Denn auch die Bundesregierung will endlich einmarschieren. Zwar nicht gerade in den Irak, aber in eine strategisch mindestens genauso wichtige Region, wenn nicht eine noch wichtigere. Eine Region, in der Imperien und Regierungen Schlacht um Schlacht verlieren und immer wieder von Blog-Guerillas und Info-Taliban aufgerieben werden: im Internet. Da werfen kritische Geister der offiziellen Propaganda immer wieder Knüppel zwischen die Beine, da wird die offizielle Einheitsmeinung immer wieder Lügen gestraft.
Freilich muss man, bevor man das feindliche Gebiet aufrollen kann, erst einmal einen Fuß in die Tür kriegen. Und was entdeckt man da? Richtig: gequälte Kinder. Ja, das Motiv der gequälten Kinder ist geradezu der Klassiker zur Rechtfertigung aller möglichen totalitären und kriegerischen Maßnahmen. Denn mit den Leiden von Kindern lässt sich nun mal alles mögliche begründen. Seien es die Kriegspläne von George W. Bush, die komplette Entwaffnung der Bevölkerung nach den Schul-»Amokläufen« oder eben andere totalitäre Pläne. Denn merke: Kindesmissbrauch findet nicht nur zur Befriedigung sexueller, sondern auch zur Befriedigung politischer Bedürfnisse statt. Und zwar, weil Kindesmissbrauch und -misshandlung jedermann sprach- und wehrlos machen.

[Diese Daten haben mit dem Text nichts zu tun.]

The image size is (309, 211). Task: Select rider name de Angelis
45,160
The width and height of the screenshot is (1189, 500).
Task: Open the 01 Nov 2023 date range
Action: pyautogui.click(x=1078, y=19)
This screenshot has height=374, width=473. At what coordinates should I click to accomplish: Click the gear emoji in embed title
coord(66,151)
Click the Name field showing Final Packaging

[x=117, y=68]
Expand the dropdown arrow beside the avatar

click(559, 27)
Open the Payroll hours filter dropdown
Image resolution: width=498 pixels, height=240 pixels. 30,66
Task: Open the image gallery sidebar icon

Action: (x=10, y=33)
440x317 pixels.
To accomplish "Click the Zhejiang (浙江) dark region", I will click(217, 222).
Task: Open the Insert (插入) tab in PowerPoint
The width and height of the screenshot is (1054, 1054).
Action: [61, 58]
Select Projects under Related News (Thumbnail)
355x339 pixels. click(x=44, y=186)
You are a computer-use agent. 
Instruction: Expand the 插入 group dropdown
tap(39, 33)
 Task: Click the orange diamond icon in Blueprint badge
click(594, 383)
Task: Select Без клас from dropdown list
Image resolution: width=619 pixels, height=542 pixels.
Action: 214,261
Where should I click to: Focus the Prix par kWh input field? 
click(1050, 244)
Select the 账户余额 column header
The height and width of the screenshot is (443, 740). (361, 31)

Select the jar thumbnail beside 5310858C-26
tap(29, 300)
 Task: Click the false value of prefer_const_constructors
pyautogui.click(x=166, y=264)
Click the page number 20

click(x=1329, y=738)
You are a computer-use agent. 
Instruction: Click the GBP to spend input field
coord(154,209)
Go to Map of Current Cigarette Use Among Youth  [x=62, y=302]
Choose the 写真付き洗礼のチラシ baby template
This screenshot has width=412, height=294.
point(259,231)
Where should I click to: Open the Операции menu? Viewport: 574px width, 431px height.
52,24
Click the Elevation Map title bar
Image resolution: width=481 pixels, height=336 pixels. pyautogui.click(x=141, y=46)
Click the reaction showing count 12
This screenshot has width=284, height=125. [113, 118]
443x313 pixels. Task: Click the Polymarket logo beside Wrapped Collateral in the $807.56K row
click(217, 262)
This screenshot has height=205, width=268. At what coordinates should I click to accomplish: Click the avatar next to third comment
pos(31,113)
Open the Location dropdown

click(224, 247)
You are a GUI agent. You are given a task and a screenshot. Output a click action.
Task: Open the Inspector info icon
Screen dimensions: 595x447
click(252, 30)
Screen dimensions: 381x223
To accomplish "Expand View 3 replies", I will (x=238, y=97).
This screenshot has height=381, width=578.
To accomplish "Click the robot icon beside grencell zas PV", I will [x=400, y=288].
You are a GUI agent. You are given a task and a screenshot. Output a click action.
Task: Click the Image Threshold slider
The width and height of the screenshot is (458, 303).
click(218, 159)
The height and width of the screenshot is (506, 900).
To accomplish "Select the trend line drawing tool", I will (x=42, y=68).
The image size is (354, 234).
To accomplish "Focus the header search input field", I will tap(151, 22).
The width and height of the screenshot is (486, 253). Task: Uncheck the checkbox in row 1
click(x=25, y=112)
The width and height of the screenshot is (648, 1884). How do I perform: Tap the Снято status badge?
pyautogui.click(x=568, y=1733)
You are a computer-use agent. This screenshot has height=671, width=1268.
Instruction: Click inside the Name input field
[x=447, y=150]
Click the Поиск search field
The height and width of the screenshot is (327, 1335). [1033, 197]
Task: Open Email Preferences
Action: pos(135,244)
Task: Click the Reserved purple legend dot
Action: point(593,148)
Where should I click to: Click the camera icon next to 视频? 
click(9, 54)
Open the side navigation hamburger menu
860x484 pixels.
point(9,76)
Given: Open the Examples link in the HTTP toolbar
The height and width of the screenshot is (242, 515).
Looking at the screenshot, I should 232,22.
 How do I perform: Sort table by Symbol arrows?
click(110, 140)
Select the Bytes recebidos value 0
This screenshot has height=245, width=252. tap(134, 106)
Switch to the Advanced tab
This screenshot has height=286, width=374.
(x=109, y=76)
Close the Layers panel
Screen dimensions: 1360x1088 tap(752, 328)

Das war nicht nur schon 2003 so, als George W. Bush seinen Krieg gegen den Irak herbeilog, sondern auch schon 1990, als sein Vater den ersten US-Krieg gegen Saddam Hussein begründen wollte. Damals nahmen irakische Soldaten in Kuweit angeblich Säuglinge aus den Brutkästen und warfen sie auf den Boden, um sie dort sterben zu lassen. Unvergessen, wie eine kuwaitische Zeugin 1990 vor dem Menschenrechtsausschuss des Repräsentantenhauses weinend von den irakischen Greueln berichtete. Vergessen ist dagegen, dass es sich bei dem Mädchen um die Tochter des kuwaitischen Botschafters in den USA und bei den Tränen um Krokodilstränen handelte: Die Sache war von A bis Z gelogen. Die Werbeagentur Hill and Knowlton hatte die Geschichte ausgeknobelt und sogar die Zeugin geschult. Danach fragte im Nachhinein allerdings kaum jemand mehr – außer vielleicht ein paar Stänkerern im Internet.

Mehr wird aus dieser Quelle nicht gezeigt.